A great example of a sustainable solution, aimed to control overutilization of telemetry and urinary catheters, is the one implemented by Dr. Wray and his team.7 They designed an EHR-based “silent” indicator that clearly signaled an active telemetry or urinary catheter order for each patient. Clicking on the indicator directed a provider to a “manage order” screen where she could cancel the order, if necessary.
4. Engage providers.
You may design the best solution, but it will not succeed unless it is embraced by others. To engage providers, you must clearly communicate why the change is urgently needed for the benefit of their patients, hospital, or community, and appeal to their minds, hearts, and competitive nature.

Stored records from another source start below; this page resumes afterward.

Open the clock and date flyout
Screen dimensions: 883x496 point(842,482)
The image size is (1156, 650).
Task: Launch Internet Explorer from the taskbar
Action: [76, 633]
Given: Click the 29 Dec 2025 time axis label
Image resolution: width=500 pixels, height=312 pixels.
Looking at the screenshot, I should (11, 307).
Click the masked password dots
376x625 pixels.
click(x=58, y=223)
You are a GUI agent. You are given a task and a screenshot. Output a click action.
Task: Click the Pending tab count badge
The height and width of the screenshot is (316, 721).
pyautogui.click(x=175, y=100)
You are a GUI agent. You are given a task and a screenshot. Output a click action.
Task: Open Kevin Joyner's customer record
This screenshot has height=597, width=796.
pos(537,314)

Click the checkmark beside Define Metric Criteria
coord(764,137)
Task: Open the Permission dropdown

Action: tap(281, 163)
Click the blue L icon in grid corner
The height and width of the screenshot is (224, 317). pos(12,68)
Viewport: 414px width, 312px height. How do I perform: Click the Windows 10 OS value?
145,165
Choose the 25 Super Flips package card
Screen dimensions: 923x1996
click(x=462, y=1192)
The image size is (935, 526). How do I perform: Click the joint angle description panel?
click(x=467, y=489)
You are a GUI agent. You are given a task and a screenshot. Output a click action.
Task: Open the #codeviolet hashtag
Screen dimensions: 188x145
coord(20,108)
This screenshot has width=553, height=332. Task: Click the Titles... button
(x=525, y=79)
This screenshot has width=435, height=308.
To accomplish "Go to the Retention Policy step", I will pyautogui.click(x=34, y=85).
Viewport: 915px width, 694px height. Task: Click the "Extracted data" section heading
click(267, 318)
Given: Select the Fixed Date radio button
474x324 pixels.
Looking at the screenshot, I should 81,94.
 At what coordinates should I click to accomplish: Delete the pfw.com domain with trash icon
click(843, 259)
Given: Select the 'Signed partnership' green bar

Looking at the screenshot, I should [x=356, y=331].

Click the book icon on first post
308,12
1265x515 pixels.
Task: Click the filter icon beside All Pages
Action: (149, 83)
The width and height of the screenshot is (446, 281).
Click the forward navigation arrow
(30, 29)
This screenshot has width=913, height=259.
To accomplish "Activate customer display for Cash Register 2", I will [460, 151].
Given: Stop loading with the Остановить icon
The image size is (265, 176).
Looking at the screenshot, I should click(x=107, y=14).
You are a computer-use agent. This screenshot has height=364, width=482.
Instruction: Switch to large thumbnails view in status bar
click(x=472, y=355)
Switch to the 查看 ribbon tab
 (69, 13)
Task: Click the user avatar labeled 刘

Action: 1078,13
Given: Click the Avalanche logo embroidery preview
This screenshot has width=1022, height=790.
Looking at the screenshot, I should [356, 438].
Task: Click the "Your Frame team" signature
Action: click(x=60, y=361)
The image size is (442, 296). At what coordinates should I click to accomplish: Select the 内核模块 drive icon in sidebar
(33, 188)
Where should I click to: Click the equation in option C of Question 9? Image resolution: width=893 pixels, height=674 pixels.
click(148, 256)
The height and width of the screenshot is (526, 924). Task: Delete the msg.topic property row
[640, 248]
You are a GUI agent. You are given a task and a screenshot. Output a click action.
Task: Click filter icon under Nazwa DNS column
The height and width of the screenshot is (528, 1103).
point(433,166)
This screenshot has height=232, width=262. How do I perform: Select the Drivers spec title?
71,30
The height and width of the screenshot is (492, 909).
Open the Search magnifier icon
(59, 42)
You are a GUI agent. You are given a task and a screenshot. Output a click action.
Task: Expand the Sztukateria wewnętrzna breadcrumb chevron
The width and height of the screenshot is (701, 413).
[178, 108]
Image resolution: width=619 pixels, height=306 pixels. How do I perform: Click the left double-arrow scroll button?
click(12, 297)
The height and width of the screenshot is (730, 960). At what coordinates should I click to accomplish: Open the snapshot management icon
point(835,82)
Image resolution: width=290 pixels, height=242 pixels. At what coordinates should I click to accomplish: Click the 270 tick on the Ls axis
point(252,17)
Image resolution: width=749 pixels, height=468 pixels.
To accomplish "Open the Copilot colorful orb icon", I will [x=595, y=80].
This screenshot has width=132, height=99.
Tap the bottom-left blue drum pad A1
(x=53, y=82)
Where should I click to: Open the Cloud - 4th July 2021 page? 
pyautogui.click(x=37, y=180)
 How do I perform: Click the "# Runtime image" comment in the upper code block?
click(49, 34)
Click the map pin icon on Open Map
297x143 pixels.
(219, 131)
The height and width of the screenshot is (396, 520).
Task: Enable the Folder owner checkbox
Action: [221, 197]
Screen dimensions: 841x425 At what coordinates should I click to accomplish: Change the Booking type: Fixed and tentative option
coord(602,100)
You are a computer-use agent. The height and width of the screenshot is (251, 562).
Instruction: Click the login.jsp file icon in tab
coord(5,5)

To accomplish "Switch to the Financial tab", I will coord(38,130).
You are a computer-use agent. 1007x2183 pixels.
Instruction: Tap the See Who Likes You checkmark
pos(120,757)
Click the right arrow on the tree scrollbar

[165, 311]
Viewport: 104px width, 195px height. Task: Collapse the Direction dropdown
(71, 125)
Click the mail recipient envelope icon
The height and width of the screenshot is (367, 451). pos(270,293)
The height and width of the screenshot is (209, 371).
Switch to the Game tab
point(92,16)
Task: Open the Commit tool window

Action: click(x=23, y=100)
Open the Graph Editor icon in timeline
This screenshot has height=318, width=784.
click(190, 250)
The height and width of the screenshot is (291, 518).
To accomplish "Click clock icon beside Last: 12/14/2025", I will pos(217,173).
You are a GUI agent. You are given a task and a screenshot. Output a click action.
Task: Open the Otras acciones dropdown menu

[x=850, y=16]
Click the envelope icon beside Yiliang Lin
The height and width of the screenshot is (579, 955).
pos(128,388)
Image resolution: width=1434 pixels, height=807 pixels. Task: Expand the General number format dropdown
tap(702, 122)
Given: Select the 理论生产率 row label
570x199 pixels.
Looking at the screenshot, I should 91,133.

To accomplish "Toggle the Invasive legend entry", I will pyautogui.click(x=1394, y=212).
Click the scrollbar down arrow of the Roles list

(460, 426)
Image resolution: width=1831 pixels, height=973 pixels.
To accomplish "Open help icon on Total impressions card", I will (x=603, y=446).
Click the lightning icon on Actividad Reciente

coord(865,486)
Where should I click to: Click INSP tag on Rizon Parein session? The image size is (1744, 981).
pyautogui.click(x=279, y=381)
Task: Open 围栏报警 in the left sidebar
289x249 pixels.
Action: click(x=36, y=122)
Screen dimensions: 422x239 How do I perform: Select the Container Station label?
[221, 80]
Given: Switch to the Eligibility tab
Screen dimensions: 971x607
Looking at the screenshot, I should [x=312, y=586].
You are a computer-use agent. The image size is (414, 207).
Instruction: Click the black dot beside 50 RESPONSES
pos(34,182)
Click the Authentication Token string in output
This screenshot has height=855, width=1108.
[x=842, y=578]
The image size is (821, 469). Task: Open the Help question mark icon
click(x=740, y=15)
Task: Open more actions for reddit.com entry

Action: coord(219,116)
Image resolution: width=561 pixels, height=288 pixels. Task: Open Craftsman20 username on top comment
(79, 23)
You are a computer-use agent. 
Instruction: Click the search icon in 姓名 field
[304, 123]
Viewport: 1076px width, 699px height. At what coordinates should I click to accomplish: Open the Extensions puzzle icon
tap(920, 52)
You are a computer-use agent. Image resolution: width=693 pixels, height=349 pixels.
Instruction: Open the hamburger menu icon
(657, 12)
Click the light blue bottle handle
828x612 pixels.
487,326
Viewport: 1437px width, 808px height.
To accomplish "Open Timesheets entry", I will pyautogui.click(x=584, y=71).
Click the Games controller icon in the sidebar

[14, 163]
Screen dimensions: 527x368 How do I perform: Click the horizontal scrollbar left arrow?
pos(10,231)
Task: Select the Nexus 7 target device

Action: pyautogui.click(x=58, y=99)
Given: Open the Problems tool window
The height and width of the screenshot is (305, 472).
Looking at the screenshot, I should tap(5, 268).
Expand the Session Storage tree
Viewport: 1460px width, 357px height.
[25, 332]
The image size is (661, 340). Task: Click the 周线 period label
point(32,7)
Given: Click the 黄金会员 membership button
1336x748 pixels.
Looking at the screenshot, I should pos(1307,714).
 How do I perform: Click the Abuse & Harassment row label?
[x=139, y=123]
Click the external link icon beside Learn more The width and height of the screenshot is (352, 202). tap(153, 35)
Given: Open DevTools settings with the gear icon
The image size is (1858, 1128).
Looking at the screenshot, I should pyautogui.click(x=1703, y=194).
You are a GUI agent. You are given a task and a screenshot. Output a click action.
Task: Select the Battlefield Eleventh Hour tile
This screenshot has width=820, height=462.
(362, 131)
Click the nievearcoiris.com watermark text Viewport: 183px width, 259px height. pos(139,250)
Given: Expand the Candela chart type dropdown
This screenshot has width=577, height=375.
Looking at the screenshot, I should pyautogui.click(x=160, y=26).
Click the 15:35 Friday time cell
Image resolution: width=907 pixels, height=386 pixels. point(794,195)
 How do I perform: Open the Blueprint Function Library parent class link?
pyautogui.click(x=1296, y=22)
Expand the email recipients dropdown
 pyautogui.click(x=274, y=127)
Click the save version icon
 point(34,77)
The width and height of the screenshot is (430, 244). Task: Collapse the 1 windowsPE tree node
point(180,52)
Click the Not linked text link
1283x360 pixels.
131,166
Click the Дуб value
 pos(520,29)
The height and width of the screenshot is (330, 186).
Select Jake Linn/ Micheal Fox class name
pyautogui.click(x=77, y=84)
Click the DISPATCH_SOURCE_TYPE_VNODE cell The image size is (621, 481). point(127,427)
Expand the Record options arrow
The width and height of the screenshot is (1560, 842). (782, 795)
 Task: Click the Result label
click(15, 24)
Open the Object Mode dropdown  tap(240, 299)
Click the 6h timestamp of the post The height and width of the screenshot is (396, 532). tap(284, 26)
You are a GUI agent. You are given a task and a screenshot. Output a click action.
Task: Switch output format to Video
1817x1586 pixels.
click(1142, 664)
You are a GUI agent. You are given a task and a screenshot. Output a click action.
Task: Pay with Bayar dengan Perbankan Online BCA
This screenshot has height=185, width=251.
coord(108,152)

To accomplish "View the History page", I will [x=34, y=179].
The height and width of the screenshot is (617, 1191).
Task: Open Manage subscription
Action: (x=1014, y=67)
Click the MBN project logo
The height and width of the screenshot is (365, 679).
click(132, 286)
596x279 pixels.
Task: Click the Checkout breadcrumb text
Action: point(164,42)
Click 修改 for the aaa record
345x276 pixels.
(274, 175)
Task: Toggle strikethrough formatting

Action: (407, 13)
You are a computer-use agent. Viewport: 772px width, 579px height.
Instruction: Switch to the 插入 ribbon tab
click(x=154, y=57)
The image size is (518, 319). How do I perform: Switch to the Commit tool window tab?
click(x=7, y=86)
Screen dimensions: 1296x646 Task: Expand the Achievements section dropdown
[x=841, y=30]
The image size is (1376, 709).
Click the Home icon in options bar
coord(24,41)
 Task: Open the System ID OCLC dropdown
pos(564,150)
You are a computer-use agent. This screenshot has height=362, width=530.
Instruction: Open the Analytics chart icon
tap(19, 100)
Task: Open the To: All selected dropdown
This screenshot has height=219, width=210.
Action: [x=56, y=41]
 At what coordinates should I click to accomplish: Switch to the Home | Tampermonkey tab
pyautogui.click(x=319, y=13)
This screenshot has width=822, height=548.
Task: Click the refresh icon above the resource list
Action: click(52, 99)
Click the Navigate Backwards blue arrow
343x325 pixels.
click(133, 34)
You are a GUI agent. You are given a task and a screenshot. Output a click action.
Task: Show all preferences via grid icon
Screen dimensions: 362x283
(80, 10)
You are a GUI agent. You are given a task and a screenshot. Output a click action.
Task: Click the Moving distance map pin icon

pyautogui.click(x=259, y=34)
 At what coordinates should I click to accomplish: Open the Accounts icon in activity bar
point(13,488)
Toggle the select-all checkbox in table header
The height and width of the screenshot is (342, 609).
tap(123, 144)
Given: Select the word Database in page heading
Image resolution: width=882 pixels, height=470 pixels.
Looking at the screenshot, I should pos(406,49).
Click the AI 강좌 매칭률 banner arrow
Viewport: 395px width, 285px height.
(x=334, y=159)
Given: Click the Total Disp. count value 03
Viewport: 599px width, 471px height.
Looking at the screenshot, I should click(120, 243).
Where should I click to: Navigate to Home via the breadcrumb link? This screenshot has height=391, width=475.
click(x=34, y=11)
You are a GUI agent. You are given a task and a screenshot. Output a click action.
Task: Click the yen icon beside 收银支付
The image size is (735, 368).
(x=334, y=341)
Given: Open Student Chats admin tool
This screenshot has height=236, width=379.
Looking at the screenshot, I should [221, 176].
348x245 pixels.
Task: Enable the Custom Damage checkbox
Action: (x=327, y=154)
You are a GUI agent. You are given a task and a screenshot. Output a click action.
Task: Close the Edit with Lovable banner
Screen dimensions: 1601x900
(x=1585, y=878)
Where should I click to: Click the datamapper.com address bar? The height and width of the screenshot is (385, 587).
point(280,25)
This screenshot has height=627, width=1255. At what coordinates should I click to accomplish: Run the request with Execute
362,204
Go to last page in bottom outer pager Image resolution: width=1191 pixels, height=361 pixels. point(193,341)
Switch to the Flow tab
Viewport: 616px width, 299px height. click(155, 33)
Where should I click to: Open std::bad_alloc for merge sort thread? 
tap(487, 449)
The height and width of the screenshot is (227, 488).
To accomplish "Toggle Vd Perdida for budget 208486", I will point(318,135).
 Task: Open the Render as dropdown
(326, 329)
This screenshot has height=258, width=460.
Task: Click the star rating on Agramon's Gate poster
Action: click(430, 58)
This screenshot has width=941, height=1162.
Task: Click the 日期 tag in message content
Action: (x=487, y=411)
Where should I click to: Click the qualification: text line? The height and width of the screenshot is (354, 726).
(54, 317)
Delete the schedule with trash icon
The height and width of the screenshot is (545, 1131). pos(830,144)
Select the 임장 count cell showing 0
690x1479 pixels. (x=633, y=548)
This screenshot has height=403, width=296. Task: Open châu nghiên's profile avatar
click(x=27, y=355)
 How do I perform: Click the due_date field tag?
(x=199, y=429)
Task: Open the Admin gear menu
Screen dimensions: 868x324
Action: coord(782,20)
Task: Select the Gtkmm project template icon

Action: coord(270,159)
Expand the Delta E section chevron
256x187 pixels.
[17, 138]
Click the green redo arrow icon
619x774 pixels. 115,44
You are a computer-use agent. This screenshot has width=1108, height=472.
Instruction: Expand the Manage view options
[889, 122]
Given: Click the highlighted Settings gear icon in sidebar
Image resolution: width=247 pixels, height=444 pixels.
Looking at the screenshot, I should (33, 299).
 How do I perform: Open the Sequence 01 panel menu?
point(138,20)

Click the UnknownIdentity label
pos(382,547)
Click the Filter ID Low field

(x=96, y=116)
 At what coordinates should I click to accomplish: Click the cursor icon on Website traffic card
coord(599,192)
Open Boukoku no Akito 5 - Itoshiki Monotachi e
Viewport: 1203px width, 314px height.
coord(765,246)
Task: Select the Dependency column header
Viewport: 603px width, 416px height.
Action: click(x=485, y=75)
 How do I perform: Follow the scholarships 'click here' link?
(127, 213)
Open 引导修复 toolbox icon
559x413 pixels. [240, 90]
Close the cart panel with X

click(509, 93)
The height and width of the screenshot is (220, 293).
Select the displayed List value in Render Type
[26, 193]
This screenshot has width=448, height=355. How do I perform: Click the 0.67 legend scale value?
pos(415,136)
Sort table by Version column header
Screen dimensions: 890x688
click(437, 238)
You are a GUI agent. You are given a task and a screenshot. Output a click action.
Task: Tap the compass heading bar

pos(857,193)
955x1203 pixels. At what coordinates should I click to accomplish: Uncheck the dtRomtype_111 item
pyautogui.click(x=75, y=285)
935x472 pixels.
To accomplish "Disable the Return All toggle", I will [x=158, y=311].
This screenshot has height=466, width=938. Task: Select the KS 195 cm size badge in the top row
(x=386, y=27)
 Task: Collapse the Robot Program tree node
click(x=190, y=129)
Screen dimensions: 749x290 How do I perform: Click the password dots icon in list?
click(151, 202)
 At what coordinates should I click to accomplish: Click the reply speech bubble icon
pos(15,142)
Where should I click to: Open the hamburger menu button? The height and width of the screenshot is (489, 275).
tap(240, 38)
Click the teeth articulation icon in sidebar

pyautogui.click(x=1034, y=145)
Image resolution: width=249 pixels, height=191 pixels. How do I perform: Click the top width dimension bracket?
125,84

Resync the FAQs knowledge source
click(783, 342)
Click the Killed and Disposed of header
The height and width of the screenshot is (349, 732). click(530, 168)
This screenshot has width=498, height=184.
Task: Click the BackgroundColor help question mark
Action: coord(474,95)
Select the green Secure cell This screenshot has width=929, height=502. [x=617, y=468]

For example, if you are focusing on overutilization of urinary catheters, you may share your hospital’s urinary catheter device utilization ratio (# of indwelling catheter days/# patient days) against national benchmarks, or the impact on hospital catheter–associated urinary tract infections (CAUTI) rates to appeal to the physicians’ minds. Often, data alone are not enough to move people to action. You must appeal to their hearts by sharing stories of real patients whose lives were affected by preventable CAUTI. Leverage physicians’ competitive nature by using provider-specific data to compare against their peers to spark a discussion.